What you have to do =>
Below are some records; output exactly the lines from the line with "820 (83, 1568)" to the line with "1306 (169, 1735)", both ends kept, and nothing more.

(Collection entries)
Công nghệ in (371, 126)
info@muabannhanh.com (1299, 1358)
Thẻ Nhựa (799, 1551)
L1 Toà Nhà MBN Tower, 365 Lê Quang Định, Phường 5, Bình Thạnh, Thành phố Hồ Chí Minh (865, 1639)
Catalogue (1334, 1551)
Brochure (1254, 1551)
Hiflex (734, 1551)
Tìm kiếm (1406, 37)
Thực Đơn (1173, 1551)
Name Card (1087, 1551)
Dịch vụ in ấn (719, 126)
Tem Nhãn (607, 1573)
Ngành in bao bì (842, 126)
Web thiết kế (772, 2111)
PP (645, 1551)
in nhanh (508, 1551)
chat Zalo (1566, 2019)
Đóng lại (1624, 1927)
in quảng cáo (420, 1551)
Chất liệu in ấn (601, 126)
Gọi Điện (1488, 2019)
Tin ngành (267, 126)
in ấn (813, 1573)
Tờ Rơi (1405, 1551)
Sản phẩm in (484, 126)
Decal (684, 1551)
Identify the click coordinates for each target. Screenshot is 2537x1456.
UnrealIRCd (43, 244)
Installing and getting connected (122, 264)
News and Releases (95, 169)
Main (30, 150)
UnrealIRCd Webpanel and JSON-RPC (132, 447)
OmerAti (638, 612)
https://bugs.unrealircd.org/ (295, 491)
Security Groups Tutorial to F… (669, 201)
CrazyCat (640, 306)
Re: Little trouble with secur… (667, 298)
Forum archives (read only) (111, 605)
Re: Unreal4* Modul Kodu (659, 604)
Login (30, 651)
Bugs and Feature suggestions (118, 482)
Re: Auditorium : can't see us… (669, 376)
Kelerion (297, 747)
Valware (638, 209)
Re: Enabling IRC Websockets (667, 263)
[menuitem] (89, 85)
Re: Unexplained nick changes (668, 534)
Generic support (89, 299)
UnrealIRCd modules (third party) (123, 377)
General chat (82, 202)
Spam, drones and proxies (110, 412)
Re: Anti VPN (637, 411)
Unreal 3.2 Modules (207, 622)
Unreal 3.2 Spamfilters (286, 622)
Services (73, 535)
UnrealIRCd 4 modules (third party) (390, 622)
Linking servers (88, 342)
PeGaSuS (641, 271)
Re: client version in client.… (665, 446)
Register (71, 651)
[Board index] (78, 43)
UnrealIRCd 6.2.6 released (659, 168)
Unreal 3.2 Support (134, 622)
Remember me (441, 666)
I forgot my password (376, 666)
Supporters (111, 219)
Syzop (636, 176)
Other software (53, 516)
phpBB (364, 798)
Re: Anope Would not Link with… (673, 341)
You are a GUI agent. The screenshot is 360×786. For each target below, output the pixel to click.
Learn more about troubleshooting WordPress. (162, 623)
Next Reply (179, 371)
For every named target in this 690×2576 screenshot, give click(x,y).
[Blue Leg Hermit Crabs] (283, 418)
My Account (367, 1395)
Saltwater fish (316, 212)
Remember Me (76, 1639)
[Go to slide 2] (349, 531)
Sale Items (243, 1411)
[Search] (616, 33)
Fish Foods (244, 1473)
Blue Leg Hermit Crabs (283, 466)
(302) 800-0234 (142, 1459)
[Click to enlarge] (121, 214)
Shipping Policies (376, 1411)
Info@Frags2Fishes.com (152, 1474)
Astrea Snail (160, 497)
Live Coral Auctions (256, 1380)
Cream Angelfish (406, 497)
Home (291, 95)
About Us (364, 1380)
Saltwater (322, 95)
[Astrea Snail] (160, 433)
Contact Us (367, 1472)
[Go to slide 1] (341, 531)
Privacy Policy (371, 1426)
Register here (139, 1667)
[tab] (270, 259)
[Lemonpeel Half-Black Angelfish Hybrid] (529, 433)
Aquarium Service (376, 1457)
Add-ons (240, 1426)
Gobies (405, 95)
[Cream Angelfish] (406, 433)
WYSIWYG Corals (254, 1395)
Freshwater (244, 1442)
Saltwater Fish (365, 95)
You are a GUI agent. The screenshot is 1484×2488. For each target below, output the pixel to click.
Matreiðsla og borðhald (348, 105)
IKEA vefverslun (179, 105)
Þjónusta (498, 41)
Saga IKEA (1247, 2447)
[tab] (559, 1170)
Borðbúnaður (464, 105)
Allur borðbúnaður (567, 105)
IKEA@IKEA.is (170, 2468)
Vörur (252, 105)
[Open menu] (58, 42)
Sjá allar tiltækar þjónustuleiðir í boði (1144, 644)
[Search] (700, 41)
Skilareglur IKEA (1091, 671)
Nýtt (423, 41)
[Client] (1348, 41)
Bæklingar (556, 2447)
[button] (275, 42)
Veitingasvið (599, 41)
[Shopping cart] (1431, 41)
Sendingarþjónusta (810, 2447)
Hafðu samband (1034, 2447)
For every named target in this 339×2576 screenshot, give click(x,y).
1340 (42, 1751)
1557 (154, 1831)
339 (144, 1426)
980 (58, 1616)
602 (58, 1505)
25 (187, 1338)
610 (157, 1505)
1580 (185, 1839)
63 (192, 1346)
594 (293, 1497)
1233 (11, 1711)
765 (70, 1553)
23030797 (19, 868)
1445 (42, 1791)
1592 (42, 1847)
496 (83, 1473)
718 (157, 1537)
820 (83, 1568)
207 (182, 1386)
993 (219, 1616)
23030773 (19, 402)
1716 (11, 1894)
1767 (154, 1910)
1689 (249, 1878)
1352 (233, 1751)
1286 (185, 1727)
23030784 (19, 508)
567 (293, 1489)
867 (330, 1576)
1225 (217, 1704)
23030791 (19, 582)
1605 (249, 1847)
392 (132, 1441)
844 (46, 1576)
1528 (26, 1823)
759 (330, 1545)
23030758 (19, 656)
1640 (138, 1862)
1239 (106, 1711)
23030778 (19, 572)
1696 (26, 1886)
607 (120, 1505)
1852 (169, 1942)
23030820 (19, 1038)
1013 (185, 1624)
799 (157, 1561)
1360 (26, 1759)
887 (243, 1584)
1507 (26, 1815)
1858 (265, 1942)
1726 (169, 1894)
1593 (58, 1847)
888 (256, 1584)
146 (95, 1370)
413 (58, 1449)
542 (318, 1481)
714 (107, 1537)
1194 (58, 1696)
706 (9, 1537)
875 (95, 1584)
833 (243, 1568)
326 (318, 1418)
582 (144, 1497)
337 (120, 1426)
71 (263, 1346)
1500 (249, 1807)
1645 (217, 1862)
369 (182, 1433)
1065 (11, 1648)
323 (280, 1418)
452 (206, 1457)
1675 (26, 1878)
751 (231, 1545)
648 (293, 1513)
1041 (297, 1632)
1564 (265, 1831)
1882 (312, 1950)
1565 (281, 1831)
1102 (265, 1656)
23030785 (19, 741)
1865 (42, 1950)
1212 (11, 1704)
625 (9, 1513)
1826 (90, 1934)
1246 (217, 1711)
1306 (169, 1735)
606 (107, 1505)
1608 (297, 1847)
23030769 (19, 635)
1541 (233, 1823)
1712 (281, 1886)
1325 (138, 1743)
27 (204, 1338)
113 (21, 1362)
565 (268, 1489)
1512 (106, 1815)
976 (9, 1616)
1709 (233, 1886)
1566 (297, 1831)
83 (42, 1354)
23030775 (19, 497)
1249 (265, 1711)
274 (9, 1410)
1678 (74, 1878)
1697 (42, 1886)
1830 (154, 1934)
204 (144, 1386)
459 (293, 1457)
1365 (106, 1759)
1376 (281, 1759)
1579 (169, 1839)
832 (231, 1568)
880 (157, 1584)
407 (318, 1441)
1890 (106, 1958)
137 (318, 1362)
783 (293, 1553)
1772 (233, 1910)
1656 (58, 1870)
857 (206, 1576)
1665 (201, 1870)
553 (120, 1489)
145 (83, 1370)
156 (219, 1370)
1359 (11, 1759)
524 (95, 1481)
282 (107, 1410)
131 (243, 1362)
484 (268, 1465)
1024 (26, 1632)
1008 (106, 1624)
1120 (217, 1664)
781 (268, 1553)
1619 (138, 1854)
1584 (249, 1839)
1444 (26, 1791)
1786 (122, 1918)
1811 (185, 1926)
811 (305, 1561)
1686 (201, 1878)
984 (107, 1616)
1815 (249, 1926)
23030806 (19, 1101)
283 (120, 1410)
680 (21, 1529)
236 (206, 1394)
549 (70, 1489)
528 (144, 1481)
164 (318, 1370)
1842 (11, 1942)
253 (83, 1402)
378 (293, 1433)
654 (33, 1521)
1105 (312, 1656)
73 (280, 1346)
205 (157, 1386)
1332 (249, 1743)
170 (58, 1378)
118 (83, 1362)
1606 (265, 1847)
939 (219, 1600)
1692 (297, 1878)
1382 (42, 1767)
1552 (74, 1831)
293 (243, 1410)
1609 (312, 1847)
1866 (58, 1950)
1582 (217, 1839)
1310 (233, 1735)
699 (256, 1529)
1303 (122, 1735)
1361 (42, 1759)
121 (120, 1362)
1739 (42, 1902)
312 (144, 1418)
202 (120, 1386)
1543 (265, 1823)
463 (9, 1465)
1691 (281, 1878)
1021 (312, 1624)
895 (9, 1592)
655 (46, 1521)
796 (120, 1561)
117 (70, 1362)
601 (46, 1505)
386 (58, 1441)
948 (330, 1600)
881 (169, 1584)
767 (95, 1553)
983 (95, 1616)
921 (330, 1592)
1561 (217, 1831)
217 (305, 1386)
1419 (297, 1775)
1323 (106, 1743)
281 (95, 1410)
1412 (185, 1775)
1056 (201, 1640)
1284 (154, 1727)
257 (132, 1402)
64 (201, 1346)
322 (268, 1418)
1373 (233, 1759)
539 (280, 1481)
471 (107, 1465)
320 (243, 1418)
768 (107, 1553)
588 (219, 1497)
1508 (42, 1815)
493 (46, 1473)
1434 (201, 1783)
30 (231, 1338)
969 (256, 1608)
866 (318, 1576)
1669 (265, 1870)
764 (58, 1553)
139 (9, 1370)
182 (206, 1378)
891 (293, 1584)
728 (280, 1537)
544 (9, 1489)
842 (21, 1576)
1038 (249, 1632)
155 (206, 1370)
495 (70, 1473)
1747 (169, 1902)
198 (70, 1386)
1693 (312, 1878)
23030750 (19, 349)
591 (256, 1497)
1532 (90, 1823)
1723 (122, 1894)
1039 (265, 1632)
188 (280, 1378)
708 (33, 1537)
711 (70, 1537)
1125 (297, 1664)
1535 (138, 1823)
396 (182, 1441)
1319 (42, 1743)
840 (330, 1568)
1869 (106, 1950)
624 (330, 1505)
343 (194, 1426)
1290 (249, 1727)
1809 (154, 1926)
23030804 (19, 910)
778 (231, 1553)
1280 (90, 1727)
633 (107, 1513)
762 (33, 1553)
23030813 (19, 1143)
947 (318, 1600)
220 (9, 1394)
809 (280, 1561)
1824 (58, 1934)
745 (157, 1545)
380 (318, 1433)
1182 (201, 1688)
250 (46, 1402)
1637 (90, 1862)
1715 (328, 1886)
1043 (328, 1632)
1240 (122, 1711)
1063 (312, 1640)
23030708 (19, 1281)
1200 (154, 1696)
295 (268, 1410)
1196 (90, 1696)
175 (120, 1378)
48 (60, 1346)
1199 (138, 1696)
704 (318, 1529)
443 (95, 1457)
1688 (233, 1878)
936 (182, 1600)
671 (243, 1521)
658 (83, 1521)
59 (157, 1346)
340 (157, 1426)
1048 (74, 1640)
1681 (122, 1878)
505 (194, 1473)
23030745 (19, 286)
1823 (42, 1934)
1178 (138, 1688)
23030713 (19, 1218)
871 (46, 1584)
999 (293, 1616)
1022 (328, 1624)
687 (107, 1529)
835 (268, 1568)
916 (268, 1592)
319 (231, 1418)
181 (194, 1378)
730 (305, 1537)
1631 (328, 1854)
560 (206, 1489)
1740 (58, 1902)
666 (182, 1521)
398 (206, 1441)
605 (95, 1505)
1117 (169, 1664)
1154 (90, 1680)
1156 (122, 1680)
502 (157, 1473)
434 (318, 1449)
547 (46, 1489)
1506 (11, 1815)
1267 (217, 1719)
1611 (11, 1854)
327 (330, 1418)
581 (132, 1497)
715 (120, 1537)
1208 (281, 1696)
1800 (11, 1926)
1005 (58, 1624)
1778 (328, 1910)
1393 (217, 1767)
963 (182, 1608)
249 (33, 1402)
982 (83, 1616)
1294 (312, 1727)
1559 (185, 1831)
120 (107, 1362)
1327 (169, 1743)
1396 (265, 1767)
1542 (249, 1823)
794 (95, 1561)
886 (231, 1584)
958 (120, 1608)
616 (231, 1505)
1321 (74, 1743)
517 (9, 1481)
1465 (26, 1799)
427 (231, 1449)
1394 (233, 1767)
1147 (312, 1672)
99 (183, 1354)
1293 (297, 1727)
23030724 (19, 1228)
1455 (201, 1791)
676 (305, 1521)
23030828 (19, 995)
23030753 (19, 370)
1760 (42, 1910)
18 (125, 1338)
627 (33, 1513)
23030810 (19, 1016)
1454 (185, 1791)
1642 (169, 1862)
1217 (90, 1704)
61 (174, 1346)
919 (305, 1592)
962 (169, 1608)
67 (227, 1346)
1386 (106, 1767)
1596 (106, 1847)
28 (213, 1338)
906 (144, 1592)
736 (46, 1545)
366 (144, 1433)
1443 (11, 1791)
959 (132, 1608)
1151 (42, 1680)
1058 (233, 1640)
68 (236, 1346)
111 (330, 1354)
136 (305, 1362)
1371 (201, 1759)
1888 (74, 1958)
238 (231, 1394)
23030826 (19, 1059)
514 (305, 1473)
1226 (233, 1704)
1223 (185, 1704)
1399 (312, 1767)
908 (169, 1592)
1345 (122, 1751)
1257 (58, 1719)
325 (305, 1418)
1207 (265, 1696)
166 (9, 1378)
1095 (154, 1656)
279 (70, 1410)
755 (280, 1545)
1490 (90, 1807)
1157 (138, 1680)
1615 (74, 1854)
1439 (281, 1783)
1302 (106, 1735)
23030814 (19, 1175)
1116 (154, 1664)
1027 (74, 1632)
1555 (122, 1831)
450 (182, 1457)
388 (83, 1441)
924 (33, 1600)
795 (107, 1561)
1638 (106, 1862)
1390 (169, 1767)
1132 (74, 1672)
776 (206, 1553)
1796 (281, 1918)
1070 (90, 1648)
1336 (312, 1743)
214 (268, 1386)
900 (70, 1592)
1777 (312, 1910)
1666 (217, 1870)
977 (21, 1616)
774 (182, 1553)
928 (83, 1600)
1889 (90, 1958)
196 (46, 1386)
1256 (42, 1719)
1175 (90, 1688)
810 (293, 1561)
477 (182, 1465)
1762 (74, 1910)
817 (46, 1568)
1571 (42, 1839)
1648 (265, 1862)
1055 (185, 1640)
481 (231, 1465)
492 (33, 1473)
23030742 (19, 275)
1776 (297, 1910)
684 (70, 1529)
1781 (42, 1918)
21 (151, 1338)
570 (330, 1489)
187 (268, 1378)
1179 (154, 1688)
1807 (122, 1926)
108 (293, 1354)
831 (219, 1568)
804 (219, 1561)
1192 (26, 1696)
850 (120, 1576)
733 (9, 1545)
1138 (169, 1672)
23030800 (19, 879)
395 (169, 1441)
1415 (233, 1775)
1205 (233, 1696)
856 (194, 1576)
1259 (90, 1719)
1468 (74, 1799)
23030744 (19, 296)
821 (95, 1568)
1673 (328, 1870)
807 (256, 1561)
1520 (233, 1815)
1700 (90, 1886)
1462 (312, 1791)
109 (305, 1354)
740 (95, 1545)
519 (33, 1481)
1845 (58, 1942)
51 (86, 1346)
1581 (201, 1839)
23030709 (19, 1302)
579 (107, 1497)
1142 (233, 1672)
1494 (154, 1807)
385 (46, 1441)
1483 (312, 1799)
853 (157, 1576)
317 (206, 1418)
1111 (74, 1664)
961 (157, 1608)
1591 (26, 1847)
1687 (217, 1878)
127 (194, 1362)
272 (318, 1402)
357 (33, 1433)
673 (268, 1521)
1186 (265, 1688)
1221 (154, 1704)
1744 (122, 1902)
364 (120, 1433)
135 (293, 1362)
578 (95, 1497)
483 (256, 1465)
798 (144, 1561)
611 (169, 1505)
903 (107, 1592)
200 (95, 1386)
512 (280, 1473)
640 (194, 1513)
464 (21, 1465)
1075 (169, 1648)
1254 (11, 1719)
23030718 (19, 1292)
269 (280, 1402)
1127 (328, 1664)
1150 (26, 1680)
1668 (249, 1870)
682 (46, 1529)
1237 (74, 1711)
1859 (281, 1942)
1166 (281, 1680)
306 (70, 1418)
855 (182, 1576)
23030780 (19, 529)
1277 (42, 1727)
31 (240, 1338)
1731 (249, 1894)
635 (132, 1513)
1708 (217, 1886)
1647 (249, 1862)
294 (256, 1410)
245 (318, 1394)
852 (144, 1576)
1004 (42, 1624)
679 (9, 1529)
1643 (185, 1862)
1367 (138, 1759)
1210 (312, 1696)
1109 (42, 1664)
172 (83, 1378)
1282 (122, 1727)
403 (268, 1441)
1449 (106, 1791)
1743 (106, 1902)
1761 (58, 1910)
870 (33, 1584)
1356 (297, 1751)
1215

Answer to this task =>
820 (83, 1568)
207 (182, 1386)
993 (219, 1616)
23030773 (19, 402)
1716 (11, 1894)
1767 (154, 1910)
1689 (249, 1878)
1352 (233, 1751)
1286 (185, 1727)
23030784 (19, 508)
567 (293, 1489)
867 (330, 1576)
1225 (217, 1704)
23030791 (19, 582)
1605 (249, 1847)
392 (132, 1441)
844 (46, 1576)
1528 (26, 1823)
759 (330, 1545)
23030758 (19, 656)
1640 (138, 1862)
1239 (106, 1711)
23030778 (19, 572)
1696 (26, 1886)
607 (120, 1505)
1852 (169, 1942)
23030820 (19, 1038)
1013 (185, 1624)
799 (157, 1561)
1360 (26, 1759)
887 (243, 1584)
1507 (26, 1815)
1858 (265, 1942)
1726 (169, 1894)
1593 (58, 1847)
888 (256, 1584)
146 (95, 1370)
413 (58, 1449)
542 (318, 1481)
714 (107, 1537)
1194 (58, 1696)
706 (9, 1537)
875 (95, 1584)
833 (243, 1568)
326 (318, 1418)
582 (144, 1497)
337 (120, 1426)
71 (263, 1346)
1500 (249, 1807)
1645 (217, 1862)
369 (182, 1433)
1065 (11, 1648)
323 (280, 1418)
452 (206, 1457)
1675 (26, 1878)
751 (231, 1545)
648 (293, 1513)
1041 (297, 1632)
1564 (265, 1831)
1882 (312, 1950)
1565 (281, 1831)
1102 (265, 1656)
23030785 (19, 741)
1865 (42, 1950)
1212 (11, 1704)
625 (9, 1513)
1826 (90, 1934)
1246 (217, 1711)
1306 (169, 1735)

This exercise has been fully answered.